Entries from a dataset
* * * * * * * * *
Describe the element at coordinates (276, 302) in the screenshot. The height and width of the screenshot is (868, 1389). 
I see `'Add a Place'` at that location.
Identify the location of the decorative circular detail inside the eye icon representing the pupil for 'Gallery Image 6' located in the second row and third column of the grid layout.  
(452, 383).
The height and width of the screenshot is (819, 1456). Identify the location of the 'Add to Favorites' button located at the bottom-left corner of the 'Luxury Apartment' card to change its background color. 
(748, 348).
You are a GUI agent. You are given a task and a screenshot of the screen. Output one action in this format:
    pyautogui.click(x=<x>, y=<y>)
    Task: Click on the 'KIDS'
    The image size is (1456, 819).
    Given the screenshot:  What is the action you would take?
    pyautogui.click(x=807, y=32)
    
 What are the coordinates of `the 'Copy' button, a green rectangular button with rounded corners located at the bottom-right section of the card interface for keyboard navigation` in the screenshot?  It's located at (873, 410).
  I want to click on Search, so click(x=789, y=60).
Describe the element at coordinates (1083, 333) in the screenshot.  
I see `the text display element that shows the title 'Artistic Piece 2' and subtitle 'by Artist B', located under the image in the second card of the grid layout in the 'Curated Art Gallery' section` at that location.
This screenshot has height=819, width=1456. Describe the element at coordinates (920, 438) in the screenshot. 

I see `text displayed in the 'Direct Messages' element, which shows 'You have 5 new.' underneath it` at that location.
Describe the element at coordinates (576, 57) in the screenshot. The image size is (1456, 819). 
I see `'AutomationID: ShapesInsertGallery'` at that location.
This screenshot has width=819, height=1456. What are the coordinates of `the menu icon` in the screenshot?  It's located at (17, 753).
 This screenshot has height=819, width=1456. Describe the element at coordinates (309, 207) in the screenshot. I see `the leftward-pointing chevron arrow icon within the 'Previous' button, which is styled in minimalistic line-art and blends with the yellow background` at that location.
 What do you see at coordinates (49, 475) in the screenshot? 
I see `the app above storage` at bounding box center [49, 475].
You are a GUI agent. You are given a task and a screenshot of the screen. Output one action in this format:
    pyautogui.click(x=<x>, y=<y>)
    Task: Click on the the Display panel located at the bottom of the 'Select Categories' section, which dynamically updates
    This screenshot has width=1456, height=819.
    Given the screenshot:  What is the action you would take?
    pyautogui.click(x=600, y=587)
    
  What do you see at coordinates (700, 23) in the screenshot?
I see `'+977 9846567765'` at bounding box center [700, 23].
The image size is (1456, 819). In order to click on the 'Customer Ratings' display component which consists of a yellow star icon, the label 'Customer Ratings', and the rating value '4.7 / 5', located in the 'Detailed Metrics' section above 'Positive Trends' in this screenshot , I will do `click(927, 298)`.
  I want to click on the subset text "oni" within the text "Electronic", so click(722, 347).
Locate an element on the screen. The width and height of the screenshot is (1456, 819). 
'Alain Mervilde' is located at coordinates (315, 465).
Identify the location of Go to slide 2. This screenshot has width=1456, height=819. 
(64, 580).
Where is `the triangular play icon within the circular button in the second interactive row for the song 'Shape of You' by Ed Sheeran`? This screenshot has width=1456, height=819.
* * * * * * * * *
● **What to work on**: Convert the lines from the one containing "at (873, 410)." through the one containing "center [49, 475].", inclusive, into a JSON list of strings with one string per line, leaving out blank lines.

● **Task result**:
[
  " What are the coordinates of `the 'Copy' button, a green rectangular button with rounded corners located at the bottom-right section of the card interface for keyboard navigation` in the screenshot?  It's located at (873, 410).",
  "  I want to click on Search, so click(x=789, y=60).",
  "Describe the element at coordinates (1083, 333) in the screenshot.  ",
  "I see `the text display element that shows the title 'Artistic Piece 2' and subtitle 'by Artist B', located under the image in the second card of the grid layout in the 'Curated Art Gallery' section` at that location.",
  "This screenshot has height=819, width=1456. Describe the element at coordinates (920, 438) in the screenshot. ",
  "I see `text displayed in the 'Direct Messages' element, which shows 'You have 5 new.' underneath it` at that location.",
  "Describe the element at coordinates (576, 57) in the screenshot. The image size is (1456, 819). ",
  "I see `'AutomationID: ShapesInsertGallery'` at that location.",
  "This screenshot has width=819, height=1456. What are the coordinates of `the menu icon` in the screenshot?  It's located at (17, 753).",
  " This screenshot has height=819, width=1456. Describe the element at coordinates (309, 207) in the screenshot. I see `the leftward-pointing chevron arrow icon within the 'Previous' button, which is styled in minimalistic line-art and blends with the yellow background` at that location.",
  " What do you see at coordinates (49, 475) in the screenshot? ",
  "I see `the app above storage` at bounding box center [49, 475]."
]